Our findings are embedded in the theories of organisational communication (Herger, 2004; Theis-Berglair, 2003) and organisational linguistics (Habscheid, 2003; Müller, 2008; Candlin & Sarangi, 2011) within an economic context. Both acknowledge the constitutive character and formative influence of language use in and on organisations. Against this background, the language that is used by actors and professional practitioners when talking about what they do, can also contribute to the emergence of entrepreneurship. Entrepreneurs in particular are supposed to tell stories in order to identify, define and legitimise new entrepreneurial projects, initiatives and organisations (Lounsbury & Glynn, 2001).
Our thesis: A large number of start-ups and young companies disappear from the market after only a few years, because the entrepreneurs usually focus on the entrepreneurial “doing” instead of communicating the entrepreneurial vision to a wider public. The long-term sustainable success of new projects and companies, however, strongly depends on how these organisations perform entrepreneurial storytelling, i.e. how they organise their projects better with linguistic and narrative means (Borghoff, 2017).
Research and case context: In her bachelor thesis, Nicole Bischof, former student at the ZHAW bachelor’s programme in communication, used the example of the management consultancy DoDifferent to investigate the extent to which this explicitly and/or implicitly implements entrepreneurial storytelling in practice. She investigated the research question of how entrepreneurial storytelling manifests itself in the company DoDifferent. The aim of the work was to linguistically reconstruct practices of entrepreneurial storytelling.
Founded by Christoph Jordi in 2012, DoDifferent currently employs seven people. The company provides strategy consulting and focuses on the positioning and employer brand of its clients. In her research, Bischof examined how employees of the company and individual customers communicate about themselves and how they apply entrepreneurial storytelling.
Research framework: The research project was supervised by Birgitta Borghoff, researcher and lecturer at the ZHAW Institute for Applied Media Studies. In terms of theory and methodology, the research is based on Borghoff’s grounded theory model for entrepreneurial storytelling (2018) and focuses on the aspect of practices of entrepreneurial storytelling. In her case study with projects in the cultural and creative field, Borghoff linguistically reconstructed the following four key practices (ibid.; see also the following post in this blog: https://entrepreneurialstorytelling.net/2016/12/21/einfach-machen-ueber-entrepreneurial-storytelling/)
- Curating & Innovating
- Entrepreneurial Strategising & Organising (i.e. the “making” of strategically relevant artifacts)
- Telling & Cooperating
- Researching and Learning
Bischof extended Borghoff’s model with Simon Sinek’s “Golden Circle” approach as part of her Bachelor’s thesis. Sinek writes:
“As it turns out, all the great inspiring leaders and organizations in the world, whether it’s Apple or Martin Luther King or the Wright brothers, they all think, act and communicate the exact same way. (…) I call it the golden circle. WHY? HOW? WHAT? People don’t buy what you do, they buy why you do it.”
(Sinek, 2011: 43).
The focus of Bischofs research not only was on the analysis of entrepreneurial storytelling practices (Borghoff, 2018), but also on the identification of additional discursive markers that tell something about the “why”, “what” and “how” of DoDifferent.

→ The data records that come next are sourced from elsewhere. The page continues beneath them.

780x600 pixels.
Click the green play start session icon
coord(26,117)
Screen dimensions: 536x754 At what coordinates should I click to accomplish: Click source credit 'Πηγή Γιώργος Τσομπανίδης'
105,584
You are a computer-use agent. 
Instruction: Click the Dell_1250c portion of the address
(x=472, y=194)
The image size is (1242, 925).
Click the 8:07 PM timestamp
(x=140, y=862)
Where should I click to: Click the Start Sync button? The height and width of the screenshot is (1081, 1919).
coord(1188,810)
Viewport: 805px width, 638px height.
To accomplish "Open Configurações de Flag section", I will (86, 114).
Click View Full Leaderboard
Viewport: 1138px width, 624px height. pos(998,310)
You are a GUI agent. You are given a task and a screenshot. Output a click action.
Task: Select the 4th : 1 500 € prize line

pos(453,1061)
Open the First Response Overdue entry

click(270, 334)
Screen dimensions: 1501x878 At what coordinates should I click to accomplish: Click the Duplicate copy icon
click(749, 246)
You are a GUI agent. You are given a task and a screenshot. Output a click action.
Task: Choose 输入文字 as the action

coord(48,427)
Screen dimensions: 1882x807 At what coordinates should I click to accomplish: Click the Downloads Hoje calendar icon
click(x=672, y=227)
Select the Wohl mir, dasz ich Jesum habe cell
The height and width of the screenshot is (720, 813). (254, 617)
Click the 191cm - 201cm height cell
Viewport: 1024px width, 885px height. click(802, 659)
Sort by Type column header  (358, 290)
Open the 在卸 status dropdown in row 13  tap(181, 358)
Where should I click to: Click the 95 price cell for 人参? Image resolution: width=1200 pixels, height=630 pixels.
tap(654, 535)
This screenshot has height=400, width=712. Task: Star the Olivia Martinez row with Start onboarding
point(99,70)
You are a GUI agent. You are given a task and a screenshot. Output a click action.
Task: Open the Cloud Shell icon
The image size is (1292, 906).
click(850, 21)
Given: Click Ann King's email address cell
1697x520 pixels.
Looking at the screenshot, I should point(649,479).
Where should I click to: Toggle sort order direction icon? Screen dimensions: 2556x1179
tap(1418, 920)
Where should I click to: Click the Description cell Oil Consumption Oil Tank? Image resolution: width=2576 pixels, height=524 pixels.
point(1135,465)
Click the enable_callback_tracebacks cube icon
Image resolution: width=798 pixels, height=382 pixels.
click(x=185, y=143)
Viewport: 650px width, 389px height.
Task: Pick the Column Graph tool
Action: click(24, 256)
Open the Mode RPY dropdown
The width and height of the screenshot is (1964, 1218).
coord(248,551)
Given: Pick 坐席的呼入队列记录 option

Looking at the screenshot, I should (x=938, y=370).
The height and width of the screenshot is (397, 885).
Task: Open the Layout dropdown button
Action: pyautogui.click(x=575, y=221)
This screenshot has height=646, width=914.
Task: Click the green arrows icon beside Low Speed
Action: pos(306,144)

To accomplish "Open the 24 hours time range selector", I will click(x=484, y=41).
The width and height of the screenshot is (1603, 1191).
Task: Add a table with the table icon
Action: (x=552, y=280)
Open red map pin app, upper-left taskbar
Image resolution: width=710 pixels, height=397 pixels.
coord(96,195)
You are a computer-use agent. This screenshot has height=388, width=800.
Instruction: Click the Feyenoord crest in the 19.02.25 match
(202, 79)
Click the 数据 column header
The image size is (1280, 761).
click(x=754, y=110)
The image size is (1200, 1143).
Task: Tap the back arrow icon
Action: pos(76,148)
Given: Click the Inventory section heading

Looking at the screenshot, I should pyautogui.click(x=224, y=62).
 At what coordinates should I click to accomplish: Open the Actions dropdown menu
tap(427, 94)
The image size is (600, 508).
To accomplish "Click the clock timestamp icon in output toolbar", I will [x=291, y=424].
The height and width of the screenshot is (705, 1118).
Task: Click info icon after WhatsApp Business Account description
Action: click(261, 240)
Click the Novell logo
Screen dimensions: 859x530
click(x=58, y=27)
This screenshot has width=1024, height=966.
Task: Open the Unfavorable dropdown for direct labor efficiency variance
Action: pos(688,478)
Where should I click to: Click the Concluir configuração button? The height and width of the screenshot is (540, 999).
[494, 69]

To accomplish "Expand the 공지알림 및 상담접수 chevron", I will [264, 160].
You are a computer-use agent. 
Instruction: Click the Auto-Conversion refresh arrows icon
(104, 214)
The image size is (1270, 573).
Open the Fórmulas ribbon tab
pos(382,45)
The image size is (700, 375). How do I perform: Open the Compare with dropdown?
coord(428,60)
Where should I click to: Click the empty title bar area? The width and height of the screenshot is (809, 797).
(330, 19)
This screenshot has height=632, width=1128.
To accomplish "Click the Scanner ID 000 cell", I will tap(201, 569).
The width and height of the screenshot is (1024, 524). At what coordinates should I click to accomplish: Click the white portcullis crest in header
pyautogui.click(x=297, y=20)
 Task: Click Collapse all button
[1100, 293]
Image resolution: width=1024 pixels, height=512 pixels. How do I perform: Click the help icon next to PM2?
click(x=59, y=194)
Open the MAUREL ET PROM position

Data material: The empirical case analysis is based on a corpus of seven texts (web texts, strategy papers, etc.) and three narrative interviews (Küsters, 2009) with the founder, an employee and a customer of the company. In methodological terms, Bischof combined Borghoff’s entrepreneurial storytelling analysis (2018) and Bendel Larcher’s discourse analysis (2015) based on Breuer’s reflective grounded theory approach (2010).
Key Findings: The analysis shows that entrepreneurial storytelling by and at DoDifferent essentially feeds on entrepreneurial practices (e.g. “tackle”, “establish”), strategic practices (e.g. “define”, “identify”), collaborative and communicative practices (such as “support” and “accompany” or “tell” and “listen”) as well as specific emergent practices (e.g. “something emerges”, “something arises from an idea”). In combination with above mentionend practices and based on Sineks (2011) “why”, “how”, “what” approach, DoDifferent’s entrepreneurial story can be reconstructed as follows:
Interpretation: On the one hand, the findings show that various key practices from Borghoff’s model (2018) can also be demonstrated in an economic context. On the other hand, it becomes clear that the “why” has a special meaning in the investigated case. This in turn confirms a current trend that people not only buy products, but more than ever the idea behind a product; in the case of DoDifferent the conviction that happy employees make a company more successful.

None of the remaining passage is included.